Reste un détail crucial que beaucoup sous-estiment : la pose. Et c’est là que les choses se compliquent si on veut jouer au bricoleur du dimanche.
Le piège du « je vais le faire moi-même »
Avec les tutoriels qui pullulent sur les réseaux et les kits prêts à l’emploi vendus en grande surface, la tentation est forte. Et pour être honnête, certaines applications simples sont accessibles : habiller une crédence de cuisine ou le dosseret d’un lavabo, par exemple.
Mais dès qu’on parle d’une cabine de douche complète, la complexité change radicalement de niveau. Assurer la régularité du passage de la spatule, respecter les temps de séchage entre chaque couche, garantir l’étanchéité totale de l’ensemble — tout ça demande un vrai savoir-faire technique. Un artisan qui rénove lui-même sans les compétences peut se retrouver dans des situations très coûteuses.

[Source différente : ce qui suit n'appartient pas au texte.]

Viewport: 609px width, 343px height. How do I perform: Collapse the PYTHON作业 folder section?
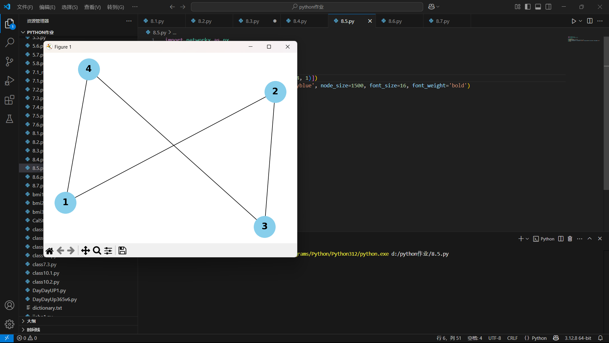pyautogui.click(x=40, y=32)
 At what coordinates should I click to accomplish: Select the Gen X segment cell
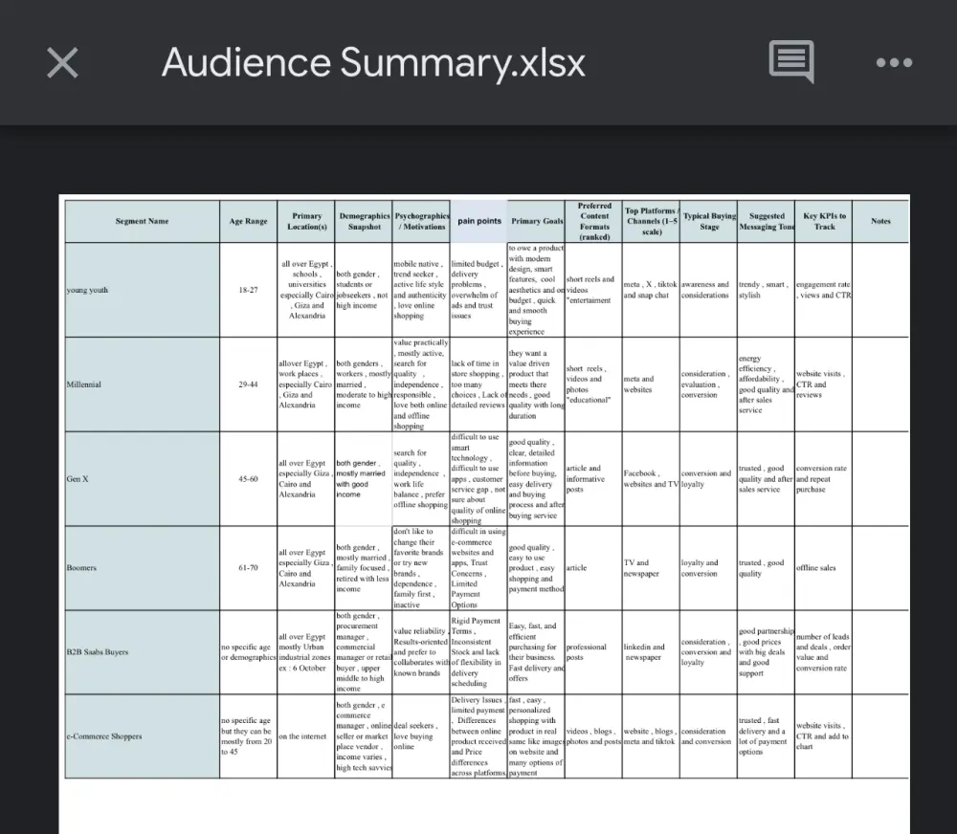pyautogui.click(x=142, y=478)
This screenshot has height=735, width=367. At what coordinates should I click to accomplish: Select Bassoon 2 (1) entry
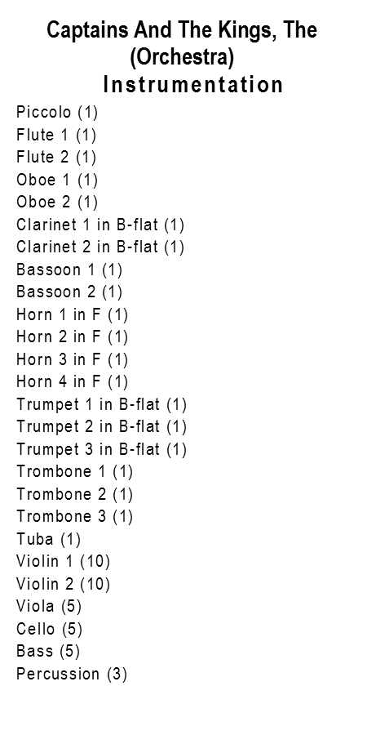click(69, 292)
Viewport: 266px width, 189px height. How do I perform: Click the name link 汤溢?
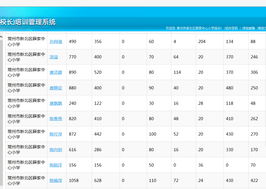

Un enduit mal posé, c’est un revêtement qui s’écaille en quelques mois, des microfissures qui laissent passer l’humidité, et potentiellement des dégâts des eaux invisibles derrière les murs. Le genre de problème qui peut coûter bien plus cher que la facture de l’artisan qu’on voulait éviter. C’est d’ailleurs le même réflexe qu’il faut avoir quand on vérifie l’état d’un bien immobilier : les finitions bâclées se voient toujours tôt ou tard.
Pour une douche complète, le conseil est unanime : confier le chantier à un artisan spécialisé et agréé. C’est le meilleur investissement pour profiter du résultat pendant des années.
Pourquoi ce n’est pas qu’une mode passagère
On pourrait croire à un simple effet de tendance, un de ces engouements déco qui disparaissent aussi vite qu’ils sont apparus. Sauf que les revêtements continus cochent trop de cases pour n’être qu’un caprice esthétique.
Côté pratique : entretien quasi nul, suppression des zones à risque pour les moisissures et les allergènes, durabilité prouvée sur plusieurs décennies quand la pose est correcte. Côté esthétique : une allure parfaitement dans l’air du temps, qui ne vieillira pas comme la faïence à motifs qu’on regrette au bout de cinq ans.
Le microciment s’inscrit aussi dans une logique de maison plus saine. En fusionnant avec la configuration des murs sans créer de zones d’accumulation, il réduit les nids à poussière et facilite une hygiène quotidienne sans effort. Pour les personnes sensibles aux allergies, c’est un argument concret, pas un argument marketing.
Et puis il y a l’aspect intemporel. Les teintes minérales — ces couleurs naturelles qui traversent les modes — ne se démodent pas. Contrairement au carrelage métro que tout le monde a installé il y a dix ans et que certains commencent déjà à trouver un peu daté.
La salle de bain est la pièce où l’on commence et termine chaque journée. Transformer cet espace en un lieu apaisant, facile à vivre et visuellement harmonieux, c’est peut-être le meilleur investissement déco qu’on puisse faire chez soi. Encore faut-il choisir le bon matériau, le bon artisan, et ne pas se laisser tenter par la solution « kit YouTube ». Votre dos — et votre porte-monnaie — vous remercieront.